Oggi è la Festa delle persone Oneste.

È la Festa di chi oggi non può festeggiare perché un lavoro non ce l’ha.

È la Festa di chi ogni giorno si rimbocca le maniche e mette l’anima nel proprio lavoro.

Di chi è costretto ad accettare svalutazioni personali o insulti o invidie sul posto di lavoro perché non può permettersi di rinunciarvi.

È la Festa di chi è sfruttato, di chi fa troppe ore di lavoro, più di quelle permesse dalla legge.

Di chi è sottopagato, e per guadagnare qualche spicciolo è costretto ad accettare. Di chi lavora in nero, e non ha diritti né sicurezze, e non può prendersi neanche un giorno di malattia altrimenti viene rimpiazzato.

Di chi in silenzio lavora a testa bassa, ma non si fa scalfire l’onore, perché lavora con onestà e impegno.

Oggi è la Festa dei giovani lavoratori, che hanno creduto nel loro sogno e hanno aperto la propria attività. E neanche oggi possono permettersi di riposare, perché le spese che devono affrontare sono troppe.

Oggi è la Festa dei genitori che guardano i propri bambini con apprensione, con le lacrime agli occhi e con l’autostima sotto le scarpe, perché un lavoro non lo trovano e non possono offrire loro quello di cui hanno bisogno e sarebbe sacrosanto.

È la festa di tutte le donne che si vedono scartate perché si prendono la libertà di diventare madri.

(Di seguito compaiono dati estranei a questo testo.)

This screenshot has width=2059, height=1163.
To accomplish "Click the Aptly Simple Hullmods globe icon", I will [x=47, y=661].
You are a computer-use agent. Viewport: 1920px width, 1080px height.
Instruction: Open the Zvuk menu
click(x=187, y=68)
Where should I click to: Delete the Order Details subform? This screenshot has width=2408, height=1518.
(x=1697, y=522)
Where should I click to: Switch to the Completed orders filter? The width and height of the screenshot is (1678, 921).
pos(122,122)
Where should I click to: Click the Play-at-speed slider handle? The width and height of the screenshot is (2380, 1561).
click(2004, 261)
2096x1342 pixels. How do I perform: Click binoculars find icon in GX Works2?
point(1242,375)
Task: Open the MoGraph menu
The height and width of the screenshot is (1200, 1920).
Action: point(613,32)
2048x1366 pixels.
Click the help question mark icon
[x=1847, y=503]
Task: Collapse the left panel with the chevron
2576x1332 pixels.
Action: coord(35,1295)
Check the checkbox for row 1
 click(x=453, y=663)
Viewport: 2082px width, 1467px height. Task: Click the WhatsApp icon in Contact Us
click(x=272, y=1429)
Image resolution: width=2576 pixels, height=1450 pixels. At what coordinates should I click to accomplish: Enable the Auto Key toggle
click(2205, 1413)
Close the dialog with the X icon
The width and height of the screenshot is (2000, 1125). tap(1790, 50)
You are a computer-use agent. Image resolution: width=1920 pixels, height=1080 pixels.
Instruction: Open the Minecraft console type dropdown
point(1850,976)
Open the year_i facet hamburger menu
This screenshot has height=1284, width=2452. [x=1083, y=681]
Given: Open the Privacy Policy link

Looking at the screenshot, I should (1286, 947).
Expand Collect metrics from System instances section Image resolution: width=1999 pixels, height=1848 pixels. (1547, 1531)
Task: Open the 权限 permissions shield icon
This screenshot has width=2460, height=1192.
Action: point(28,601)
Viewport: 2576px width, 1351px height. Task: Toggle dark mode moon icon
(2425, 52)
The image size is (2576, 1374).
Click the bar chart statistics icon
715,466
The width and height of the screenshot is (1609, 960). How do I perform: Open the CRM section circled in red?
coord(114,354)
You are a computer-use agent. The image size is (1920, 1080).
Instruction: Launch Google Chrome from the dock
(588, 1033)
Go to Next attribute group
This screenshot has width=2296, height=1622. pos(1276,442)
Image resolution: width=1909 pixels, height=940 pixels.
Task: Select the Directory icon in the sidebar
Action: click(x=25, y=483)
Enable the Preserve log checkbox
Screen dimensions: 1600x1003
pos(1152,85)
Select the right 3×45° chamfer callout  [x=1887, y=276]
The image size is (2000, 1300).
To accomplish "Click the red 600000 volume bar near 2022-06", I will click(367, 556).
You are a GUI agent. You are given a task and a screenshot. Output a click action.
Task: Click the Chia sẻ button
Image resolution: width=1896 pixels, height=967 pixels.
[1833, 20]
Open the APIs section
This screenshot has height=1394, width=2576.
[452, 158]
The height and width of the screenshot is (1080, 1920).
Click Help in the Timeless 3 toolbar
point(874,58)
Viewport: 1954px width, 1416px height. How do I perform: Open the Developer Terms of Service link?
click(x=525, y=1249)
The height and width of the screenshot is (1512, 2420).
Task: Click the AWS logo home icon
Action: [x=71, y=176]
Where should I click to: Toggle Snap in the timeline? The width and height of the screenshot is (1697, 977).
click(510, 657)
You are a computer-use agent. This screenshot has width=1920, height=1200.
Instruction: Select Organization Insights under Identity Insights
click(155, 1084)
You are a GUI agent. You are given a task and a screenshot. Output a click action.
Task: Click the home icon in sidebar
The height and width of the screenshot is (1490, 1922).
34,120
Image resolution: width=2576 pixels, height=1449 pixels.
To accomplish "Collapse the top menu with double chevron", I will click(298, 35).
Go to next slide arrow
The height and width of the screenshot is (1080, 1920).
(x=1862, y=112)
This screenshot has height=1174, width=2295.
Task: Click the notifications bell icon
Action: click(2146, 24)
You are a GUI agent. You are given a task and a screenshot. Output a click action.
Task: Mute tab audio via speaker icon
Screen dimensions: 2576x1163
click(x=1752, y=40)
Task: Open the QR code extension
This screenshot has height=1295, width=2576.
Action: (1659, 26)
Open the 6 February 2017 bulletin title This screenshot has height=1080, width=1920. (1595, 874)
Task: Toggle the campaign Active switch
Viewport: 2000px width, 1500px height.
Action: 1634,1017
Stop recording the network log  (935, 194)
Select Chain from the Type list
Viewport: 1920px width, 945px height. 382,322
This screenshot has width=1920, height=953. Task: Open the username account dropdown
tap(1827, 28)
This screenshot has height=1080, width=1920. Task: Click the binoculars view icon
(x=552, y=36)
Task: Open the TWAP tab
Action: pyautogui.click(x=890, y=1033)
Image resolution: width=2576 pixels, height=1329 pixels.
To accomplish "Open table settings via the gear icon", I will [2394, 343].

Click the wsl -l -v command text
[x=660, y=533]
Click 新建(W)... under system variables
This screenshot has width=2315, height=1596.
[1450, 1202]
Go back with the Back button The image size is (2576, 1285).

Oggi è la Festa di tutti quei genitori costretti ad emigrare in un altro Paese pur di trovare lavoro, che hanno le mani che lavorano qui ma il cuore nel loro Paese vicino ai propri piccoli.

Di tutte le persone alle quali non viene data la possibilità di manifestare il proprio potenziale a causa di pregiudizi sociali, etnici, religiosi.

Oggi è la Festa di tutti i bambini sfruttati nel mondo, che non possono studiare e scoprire la vita, a cui vengono spezzate le ali, perché costretti a lavorare in condizioni disumane.

Il lavoro davvero nobilita l’uomo se è positivo, volto a creare qualcosa di nuovo e ad incoraggiare le relazioni.

Oggi è la Festa dei datori di lavoro che premiano e valorizzano i propri collaboratori, che credono nella sacralità del lavoro e lo difendono come valore.